Oltre 40 milioni di ettari, una superficie pari a quelle dell’Italia, dell’Austria e della Svizzera messe insieme, sono stati espropriati provocando la concentrazione di terre nelle mani di pochi, sgomberi e oppressione di comunità intere: lo denunciano i partecipanti all’Expo dei popoli, che si è concluso il 5 giugno a Milano.
La manifestazione ha ospitato dibattiti e confronti ai quali hanno dato il proprio contribuito 180 delegati in rappresentanza di oltre 50 paesi. La denuncia e la resistenza all’accaparramento della terra e dell’acqua è la prima delle dieci strategie per la sovranità e la sicurezza alimentare individuate nel “manifesto” diffuso al termine dei lavori.
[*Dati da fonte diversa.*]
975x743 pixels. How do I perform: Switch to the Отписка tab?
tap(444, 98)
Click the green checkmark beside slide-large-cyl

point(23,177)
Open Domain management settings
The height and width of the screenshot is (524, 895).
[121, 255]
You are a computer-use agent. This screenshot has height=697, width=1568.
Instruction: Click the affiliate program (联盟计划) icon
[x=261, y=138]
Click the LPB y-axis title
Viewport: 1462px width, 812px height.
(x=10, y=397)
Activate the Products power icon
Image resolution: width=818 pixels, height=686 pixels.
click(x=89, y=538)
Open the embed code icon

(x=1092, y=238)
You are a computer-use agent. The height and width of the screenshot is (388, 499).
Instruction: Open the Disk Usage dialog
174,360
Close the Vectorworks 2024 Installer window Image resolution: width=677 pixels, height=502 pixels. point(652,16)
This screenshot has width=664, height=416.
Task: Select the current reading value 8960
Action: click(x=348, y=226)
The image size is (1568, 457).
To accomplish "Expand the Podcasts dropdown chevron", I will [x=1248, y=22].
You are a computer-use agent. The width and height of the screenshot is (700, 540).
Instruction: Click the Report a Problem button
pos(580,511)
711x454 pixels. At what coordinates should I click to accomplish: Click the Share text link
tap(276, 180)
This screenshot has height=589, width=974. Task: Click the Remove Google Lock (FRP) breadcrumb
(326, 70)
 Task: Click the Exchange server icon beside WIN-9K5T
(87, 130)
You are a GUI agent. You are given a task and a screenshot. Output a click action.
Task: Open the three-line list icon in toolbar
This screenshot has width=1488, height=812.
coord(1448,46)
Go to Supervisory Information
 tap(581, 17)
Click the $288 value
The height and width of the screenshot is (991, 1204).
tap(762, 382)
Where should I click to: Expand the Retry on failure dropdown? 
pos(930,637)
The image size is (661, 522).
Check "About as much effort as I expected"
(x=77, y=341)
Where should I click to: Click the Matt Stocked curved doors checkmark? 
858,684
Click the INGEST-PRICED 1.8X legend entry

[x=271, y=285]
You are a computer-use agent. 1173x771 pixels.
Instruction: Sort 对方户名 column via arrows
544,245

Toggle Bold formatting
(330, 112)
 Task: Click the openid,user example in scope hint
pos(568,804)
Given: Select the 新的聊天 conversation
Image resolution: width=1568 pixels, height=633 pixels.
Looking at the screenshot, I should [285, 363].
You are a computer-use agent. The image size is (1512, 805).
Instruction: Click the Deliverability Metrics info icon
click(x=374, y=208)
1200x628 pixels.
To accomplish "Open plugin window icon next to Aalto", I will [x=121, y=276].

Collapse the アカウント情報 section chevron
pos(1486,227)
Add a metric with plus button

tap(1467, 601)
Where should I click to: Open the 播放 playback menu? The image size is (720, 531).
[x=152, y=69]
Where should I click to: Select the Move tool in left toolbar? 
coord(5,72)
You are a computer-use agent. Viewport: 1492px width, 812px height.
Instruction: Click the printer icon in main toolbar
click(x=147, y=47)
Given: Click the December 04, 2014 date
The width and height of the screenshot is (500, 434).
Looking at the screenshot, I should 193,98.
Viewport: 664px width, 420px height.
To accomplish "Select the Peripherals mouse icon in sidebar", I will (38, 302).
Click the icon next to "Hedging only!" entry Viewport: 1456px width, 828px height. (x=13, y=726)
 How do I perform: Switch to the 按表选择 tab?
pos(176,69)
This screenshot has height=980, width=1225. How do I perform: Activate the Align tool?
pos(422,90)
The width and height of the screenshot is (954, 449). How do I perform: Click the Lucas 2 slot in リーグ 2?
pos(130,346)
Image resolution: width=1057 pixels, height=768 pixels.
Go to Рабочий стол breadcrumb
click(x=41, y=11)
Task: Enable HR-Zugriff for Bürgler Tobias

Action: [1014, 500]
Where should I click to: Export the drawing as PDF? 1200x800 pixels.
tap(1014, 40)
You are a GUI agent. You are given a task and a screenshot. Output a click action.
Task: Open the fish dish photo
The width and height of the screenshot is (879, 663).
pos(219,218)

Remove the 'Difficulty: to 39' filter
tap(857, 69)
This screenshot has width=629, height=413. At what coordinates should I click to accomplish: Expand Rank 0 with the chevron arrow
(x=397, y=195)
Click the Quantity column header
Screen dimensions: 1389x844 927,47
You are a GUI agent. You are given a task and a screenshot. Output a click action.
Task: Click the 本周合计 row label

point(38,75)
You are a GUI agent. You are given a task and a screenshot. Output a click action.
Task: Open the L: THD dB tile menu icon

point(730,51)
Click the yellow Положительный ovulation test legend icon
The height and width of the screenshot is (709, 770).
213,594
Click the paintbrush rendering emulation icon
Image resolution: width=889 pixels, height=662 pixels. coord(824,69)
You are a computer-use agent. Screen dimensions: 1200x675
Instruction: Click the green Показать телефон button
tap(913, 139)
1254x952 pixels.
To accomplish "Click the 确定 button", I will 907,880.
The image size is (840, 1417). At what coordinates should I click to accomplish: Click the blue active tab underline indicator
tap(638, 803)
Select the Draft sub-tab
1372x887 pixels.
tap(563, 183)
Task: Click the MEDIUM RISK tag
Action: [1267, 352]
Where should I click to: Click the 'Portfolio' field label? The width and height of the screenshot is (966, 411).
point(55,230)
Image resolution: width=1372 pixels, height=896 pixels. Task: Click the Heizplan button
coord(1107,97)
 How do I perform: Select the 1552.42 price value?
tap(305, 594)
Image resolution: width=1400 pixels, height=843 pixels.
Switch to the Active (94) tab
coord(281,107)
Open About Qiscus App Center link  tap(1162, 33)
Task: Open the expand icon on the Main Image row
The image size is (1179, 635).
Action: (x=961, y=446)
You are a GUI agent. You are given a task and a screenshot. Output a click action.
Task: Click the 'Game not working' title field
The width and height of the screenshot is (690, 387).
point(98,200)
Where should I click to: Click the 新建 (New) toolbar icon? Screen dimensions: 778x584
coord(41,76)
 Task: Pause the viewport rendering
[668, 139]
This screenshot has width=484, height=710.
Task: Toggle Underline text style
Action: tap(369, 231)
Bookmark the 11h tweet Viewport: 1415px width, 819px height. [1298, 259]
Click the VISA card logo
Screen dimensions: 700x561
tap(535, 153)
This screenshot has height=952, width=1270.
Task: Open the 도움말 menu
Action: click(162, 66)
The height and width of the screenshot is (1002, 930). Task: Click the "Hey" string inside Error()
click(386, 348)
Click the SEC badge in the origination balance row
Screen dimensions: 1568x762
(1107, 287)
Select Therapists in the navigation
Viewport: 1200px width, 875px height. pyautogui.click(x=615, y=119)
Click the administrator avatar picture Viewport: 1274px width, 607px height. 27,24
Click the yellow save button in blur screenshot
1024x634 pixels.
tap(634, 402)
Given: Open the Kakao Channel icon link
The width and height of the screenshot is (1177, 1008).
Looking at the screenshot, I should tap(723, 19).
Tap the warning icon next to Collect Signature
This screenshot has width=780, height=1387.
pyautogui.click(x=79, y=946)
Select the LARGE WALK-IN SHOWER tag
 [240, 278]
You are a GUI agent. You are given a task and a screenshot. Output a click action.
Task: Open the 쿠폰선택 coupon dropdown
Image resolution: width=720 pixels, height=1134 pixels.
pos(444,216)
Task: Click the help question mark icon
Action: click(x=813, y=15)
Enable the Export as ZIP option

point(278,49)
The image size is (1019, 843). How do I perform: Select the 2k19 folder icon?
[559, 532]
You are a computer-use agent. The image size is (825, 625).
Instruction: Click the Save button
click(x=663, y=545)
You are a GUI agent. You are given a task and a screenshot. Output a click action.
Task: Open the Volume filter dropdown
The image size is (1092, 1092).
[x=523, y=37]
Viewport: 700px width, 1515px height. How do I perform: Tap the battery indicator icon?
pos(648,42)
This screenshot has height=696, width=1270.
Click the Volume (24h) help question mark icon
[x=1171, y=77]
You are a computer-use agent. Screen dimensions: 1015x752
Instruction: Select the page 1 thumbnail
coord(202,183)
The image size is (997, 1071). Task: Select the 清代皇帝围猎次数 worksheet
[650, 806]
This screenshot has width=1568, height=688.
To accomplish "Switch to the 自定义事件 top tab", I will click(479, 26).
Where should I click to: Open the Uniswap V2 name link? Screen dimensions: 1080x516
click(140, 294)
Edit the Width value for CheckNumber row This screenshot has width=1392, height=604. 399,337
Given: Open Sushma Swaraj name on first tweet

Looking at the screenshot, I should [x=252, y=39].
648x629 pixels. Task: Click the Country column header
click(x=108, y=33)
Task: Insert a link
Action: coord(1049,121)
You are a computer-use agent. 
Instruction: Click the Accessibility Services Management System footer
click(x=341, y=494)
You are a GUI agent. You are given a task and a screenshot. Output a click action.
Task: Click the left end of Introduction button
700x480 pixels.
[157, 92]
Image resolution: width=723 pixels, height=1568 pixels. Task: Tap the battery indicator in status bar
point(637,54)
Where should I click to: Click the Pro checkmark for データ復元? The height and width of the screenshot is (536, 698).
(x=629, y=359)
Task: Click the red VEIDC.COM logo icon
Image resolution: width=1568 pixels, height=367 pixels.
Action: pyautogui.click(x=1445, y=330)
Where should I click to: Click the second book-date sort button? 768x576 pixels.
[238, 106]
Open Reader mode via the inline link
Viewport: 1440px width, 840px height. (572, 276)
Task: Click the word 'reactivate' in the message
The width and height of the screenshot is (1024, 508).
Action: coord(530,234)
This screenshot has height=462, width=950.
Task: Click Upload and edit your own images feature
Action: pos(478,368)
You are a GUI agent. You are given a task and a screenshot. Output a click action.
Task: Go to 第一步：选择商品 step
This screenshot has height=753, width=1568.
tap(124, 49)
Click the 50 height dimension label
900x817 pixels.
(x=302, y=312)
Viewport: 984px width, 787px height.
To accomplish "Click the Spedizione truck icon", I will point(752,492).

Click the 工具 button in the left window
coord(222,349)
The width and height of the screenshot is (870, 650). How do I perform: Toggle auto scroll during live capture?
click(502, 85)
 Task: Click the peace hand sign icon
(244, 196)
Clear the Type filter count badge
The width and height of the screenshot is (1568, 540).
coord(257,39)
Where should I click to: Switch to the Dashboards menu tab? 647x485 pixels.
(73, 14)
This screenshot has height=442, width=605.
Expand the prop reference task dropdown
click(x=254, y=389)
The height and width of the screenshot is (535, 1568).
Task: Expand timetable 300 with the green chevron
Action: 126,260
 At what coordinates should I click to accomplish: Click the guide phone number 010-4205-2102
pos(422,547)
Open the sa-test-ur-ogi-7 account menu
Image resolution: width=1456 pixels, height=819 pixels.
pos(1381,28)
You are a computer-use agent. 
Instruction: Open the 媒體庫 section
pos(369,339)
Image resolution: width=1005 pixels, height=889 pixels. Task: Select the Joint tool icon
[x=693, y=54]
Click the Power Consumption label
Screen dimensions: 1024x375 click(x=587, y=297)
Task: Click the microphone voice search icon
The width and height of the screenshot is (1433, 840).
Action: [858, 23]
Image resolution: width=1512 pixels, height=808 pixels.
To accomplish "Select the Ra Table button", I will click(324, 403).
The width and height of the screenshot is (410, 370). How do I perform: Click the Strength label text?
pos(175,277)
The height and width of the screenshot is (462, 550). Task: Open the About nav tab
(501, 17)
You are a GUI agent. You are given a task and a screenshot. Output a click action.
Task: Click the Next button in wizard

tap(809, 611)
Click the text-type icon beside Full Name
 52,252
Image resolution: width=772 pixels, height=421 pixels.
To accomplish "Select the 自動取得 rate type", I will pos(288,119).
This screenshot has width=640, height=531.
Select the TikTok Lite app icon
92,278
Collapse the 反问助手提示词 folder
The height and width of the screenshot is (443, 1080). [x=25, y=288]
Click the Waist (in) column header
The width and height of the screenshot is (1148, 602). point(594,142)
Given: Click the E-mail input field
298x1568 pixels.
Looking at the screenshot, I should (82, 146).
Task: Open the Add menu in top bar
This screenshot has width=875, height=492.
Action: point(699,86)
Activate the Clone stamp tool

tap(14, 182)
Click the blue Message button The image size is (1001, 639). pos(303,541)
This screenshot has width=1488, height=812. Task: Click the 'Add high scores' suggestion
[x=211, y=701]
Le altre priorità sono: la promozione dell’agro-ecologia; la creazione di mercati stabili e solidali che favoriscano economie e commerci locali; il sostegno a reti alimentari alternative; la protezione della biodiversità e dei diritti dei popoli alle risorse genetiche; la lotta al cambiamento climatico anche attraverso l’eliminazione graduale dei combustibili fossili e la transizione verso l’energia rinnovabile; una partecipazione piena della società civile alla “governance” dei sistemi agro-alimentari; la richiesta di politiche pubbliche al servizio della sovranità alimentare, l’economia solidale e la finanza accessibile.
La manifestazione è stata organizzata da 50 ong e associazioni italiane in concomitanza con l’Expo inaugurato a Milano il mese scorso sul tema “Nutrire il Pianeta”. Centrale durante i tre giorni di lavori la riflessione sulla necessaria centralità del ruolo dei contadini e dei piccoli produttori. Categoria imprescindibile, è stato sottolineato più volte, che nonostante l’egemonia finanziaria e politica delle multinazionali vale da sola il 70% della produzione globale di cibo.